Tasks and exercises:
a. List every ingredient that the steps of the shortbread recipe below name.
b. Return the part of the shortbread recipe below starting with "- In a separate" and going on through "smooth the dough.", copied word for word.

Passage shown:
I like to sneak a bit of light brown sugar into almost everything I make. I love the flavor of the molasses in brown sugar. White sugar, a peerless product in many ways, doesn't taste like anything but sweet. Using brown sugar, like toasting nuts before adding them to a recipe, adds another level of flavor. You won't think "Oh, this tastes like brown sugar." You'll simply think "Oh, this is the best shortbread I have ever had." Homemade shortbread with ice cream is one of the coziest desserts you could possibly make for a dinner party of friends. Though it used to be commonplace (under the name short'nin' bread), almost no one bakes it at home any more. It's a snap.
Provided by Food Network
Categories dessert
Time 50m
Yield 30 bars
Number Of Ingredients 6
Steps:
- Preheat the oven to 350 degrees F. Line a 10 by 14 1/2-inch sheet pan (with sides) with parchment or waxed paper.
- In a mixer fitted with a paddle attachment (or using a hand mixer), cream the butter until soft and smooth. Add the brown sugar and mix until incorporated.
- In a separate bowl, stir together the flour and cornstarch. Add to the butter mixture and mix at low speed just until the ingredients are incorporated and the dough comes together. Turn the dough out onto a floured work surface and knead it 5 to 10 times, just to smooth the dough.

Available data:
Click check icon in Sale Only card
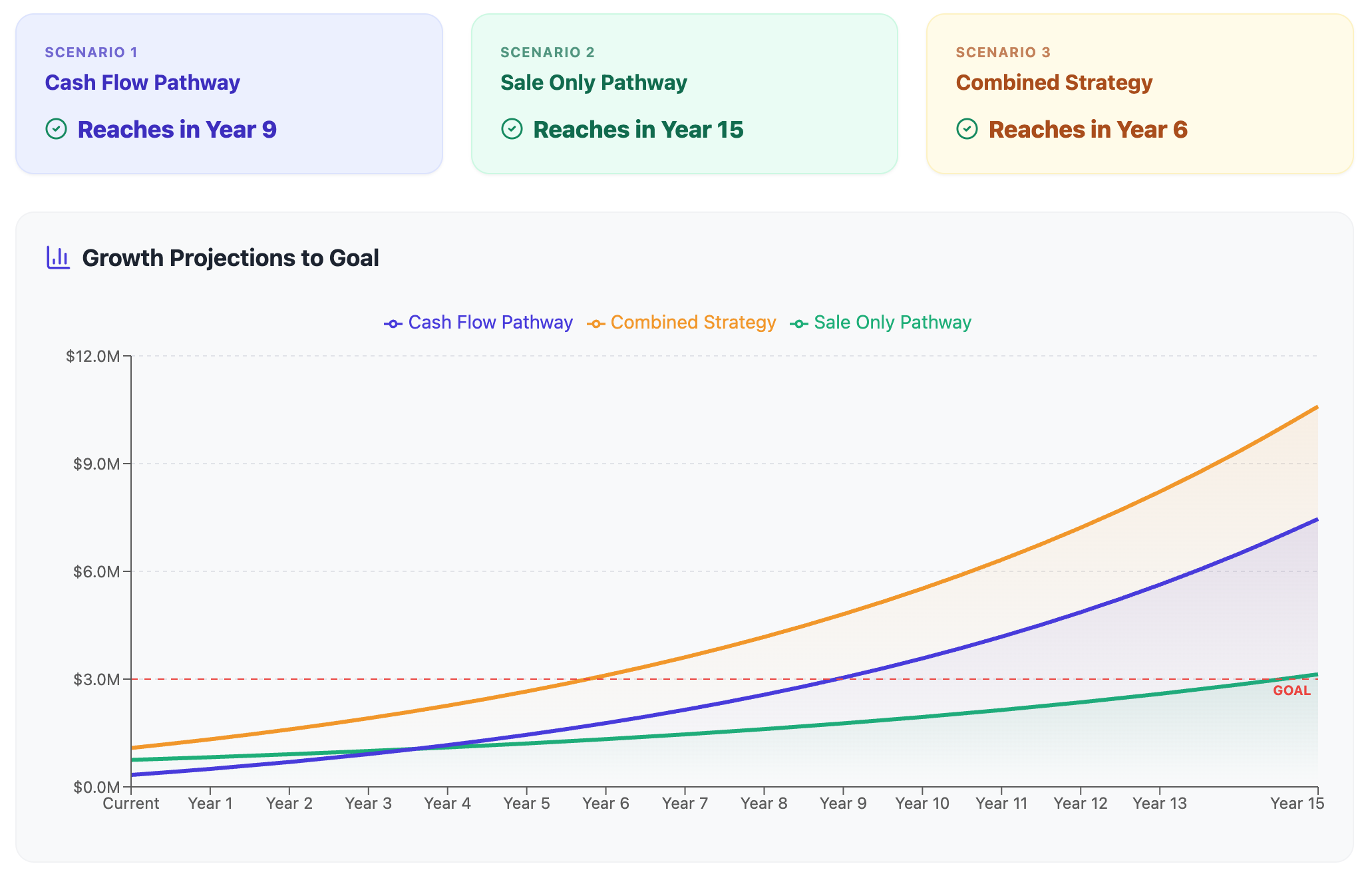Viewport: 1372px width, 870px height. 512,129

Expected responses:
a.
- butter
- brown sugar
- flour
- cornstarch

b.
- In a separate bowl, stir together the flour and cornstarch. Add to the butter mixture and mix at low speed just until the ingredients are incorporated and the dough comes together. Turn the dough out onto a floured work surface and knead it 5 to 10 times, just to smooth the dough.